How far does truthfulness extend?

We want our friends to tell us the truth when we are standing in the dressing room and asking “Does this make me look fat?” But, how far does that desire for truthfulness extend? What if our friends think we are about to marry the wrong man?

Recently, my friend Nellie was facing that very dilemma. Her friend Samantha was about to marry the “wrong” guy. Samantha’s fiancé has two kids, a crack addicted ex-girlfriend, does not pay child support and will not fight for custody of the kids. All Samantha’s friends and family agree that she is dating this man as a way to save him since she could not save her father.

Nellie related the story to me and asked, “What should I do?” I answered tell her. Tell her in a loving, supportive way, but tell her. Maybe there are qualities in him that you can’t see from the outside. Maybe Samantha needs a wake up call and a way out. Truthfulness should extend past the dressing room.

I advised her to say something like this, “Samantha I love you. I will love you and support you no matter what you decide, but there’s something I need to say. I will only say it once and never bring it up again. We have been friends for my whole life and I would want you to do the same for you. I have concerns about your upcoming wedding. You are an amazing woman and deserve an amazing partner in life and from the outside looking in – it seems that your fiancé doesn’t treat you that way you deserve.”

Then leave it at that and really never bring it up again. Go to the wedding. Hold your friend’s hand and love her.

Now, I know this is controversial advice. Most people would say, “keep your mouth shut and support your friend.” But why is it that we wouldn’t let our friends go out in that shirt that lets their boobs hang out, but we would let them marry a man who could potentially treat them poorly for the rest of their life without a peep? I believe there is a difference between support and placating. Support means telling the truth and then stepping up to deal with the aftermath. Placating means agreeing with your friends’ decisions no matter what you believe serves their best interests.
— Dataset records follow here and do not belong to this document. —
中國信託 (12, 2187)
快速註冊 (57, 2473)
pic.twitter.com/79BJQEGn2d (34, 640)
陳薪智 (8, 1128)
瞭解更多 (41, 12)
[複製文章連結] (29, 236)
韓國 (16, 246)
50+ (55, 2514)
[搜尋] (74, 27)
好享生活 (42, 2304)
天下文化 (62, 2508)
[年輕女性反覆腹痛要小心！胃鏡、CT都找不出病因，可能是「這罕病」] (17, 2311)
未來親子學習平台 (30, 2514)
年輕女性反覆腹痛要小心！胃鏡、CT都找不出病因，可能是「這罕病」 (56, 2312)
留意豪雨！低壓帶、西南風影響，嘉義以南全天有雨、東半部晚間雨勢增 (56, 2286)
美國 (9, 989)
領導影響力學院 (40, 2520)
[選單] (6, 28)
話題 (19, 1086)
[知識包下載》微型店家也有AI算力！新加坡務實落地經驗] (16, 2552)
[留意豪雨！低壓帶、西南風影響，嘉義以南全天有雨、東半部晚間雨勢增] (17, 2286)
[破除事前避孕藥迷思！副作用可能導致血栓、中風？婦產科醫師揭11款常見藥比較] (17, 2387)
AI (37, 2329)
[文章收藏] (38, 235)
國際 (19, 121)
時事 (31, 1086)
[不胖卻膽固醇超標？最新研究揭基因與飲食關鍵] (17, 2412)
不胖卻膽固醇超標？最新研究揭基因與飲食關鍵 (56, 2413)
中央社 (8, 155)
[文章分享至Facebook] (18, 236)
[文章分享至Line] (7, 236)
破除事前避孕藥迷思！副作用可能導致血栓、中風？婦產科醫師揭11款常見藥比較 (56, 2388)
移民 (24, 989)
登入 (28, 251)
Here’s comes the big question: “Who I am to judge?” We judge everything every day. You judged your friend when decided to share your heart and your life with her. Sometimes we all need a new set of eyes on a situation to get to the truth and the heart of the matter. So I say tell her. If you would tell her that her dress is hoochie short or that the new hair color makes her look like Pippi Longstocking, tell her that she deserves better. But if you do tell her and she still does what she wants, then you have to accept that and love her anyway. Maybe she really likes dressing like a hoochie Pippi, but at least now she knows she’s doing it.

1 comment:

  1. I really liked this post. I think it's important to be honest with your friends, as long as it's done in a very loving and supportive way. In the past, when I was involved with people that my friends didn't necessarily think was the best for me, they kept their mouths shut.

    However, when the relationship ended disasterously, and I was trying to pick up the pieces and move on, doubting myself, doubting my own decisions, and doubting my ability to choose wisely, many of these friends were very quick to jump in and say things like, "I never liked him" or "I always thought you could do so much better than him", etc, etc. Those words, after the fact, had the opposite effect of what was intended. They made me angry and resentful - and also made me feel worse about myself. If you thought I had my eyes closed all along, couldn't you have said something to me before? Why did you pretend to like him? Now, telling me that you thought I "could have done better" after the fact only serves to hurt me and rub salt in that very open, very raw self-doubting wound. Stepping up before the fact takes balls and courage. It's easy to speak your mind after the fact. I understand the sentiment behind "you could have done better" is well-meaning, but when you're recovering from the aftermath of a terrible breakup, it only serves to make you feel worse about yourself.

    I wish more people would realize this.